Persons victimized by real estate fraud that have entered into a contract for the purchase, sale or exchange of real estate, should contact an experienced real estate lawyer who understands the Texas real estate fraud statute.
Intentional Misrepresentation – “Common Law” Fraud
As a real estate attorney in San Antonio, my law practice frequently involves handling suits involving fraud by a party to a real estate transaction. These cases range from simple falsehoods to elaborate cover-ups – all of which are designed to mislead the other party to the business deal. When a party relies upon the false misrepresentations of the other, they become victims of fraud. Real estate fraud can have tremendous consequences because of the very nature and importance of real property.

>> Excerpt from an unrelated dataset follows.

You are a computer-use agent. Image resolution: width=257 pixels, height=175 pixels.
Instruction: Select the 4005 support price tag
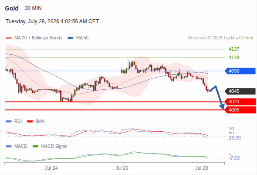tap(240, 110)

Common law fraud consists of either a knowingly false representation of material fact, or the intentional failure to disclose a material fact where a duty of disclosure exists. In the real estate context, common law fraud generally arises when either:
- a Seller or his real estate agent knowingly makes a false statement about a property with an intent that the Buyer relies on such false statement; or
- a Seller or his real estate agent fails to disclose a material fact about a property, including known defects and title issues, with an intent to effect the Buyer’s decision concerning whether to purchase the property, and at what price. This second type of fraud is referred to a Fraud by Non-Disclosure or “fraudulent concealment.” Notably, a failure to disclose information does not constitute fraud unless there is a duty to disclose the information. Thus, silence may be equivalent to a false representation only when the circumstances of a transaction impose a duty on a party to speak and she deliberately remains silent.
Cases involving real estate fraud are among the most serious presented to a real estate lawyer. For this reason, selection of an experienced real estate attorney is of paramount importance.

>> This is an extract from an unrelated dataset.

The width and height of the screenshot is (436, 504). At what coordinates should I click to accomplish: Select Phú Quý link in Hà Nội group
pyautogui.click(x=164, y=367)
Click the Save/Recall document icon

As a San Antonio real estate lawyer, I am well-versed in the nuances, and strengths of the Texas Deceptive Trade Practices Act (“DTPA”) as a weapon to be wielded in a real estate dispute. The DTPA is particularly powerful because any false misrepresentation can support a claim, and misrepresentations that may not be fraudulent may still be actionable under the DTPA.
The Texas Supreme Court has held that “[a] DTPA claim does not require that the consumer prove the [defendant] acted knowingly or intentionally. The DTPA requires that the consumer show that the misrepresentation was false and that the false misrepresentation was the producing cause of the consumer’s damages. A consumer is not required to prove intent to make a misrepresentation to recover under the DTPA.” Miller v. Keyser, 90 S.W.3d 712, 716 (Tex. 2002). Thus, even statements that the speaker did not know were false may support a DTPA lawsuit.
In the real estate context, DTPA claims are frequently asserted in connection with allegations of failure to disclose (concealment/misrepresentation by non-disclosure). These allegations are typically made by a Buyer against a Seller and/or such Seller’s real estate agent. Statements made (or omitted) in a property’s marketing materials, on the Multiple Listing Service or in Seller’s Disclosures usually form the evidentiary basis for DTPA claims related to real estate.
DTPA claims are frequently nebulous; and, thus, challenging to defend. For the Plaintiff they can be difficult to prosecute because of strict procedural requirements. A real estate lawyer who is experienced in handling DTPA claims can be a party’s best asset in any real estate dispute.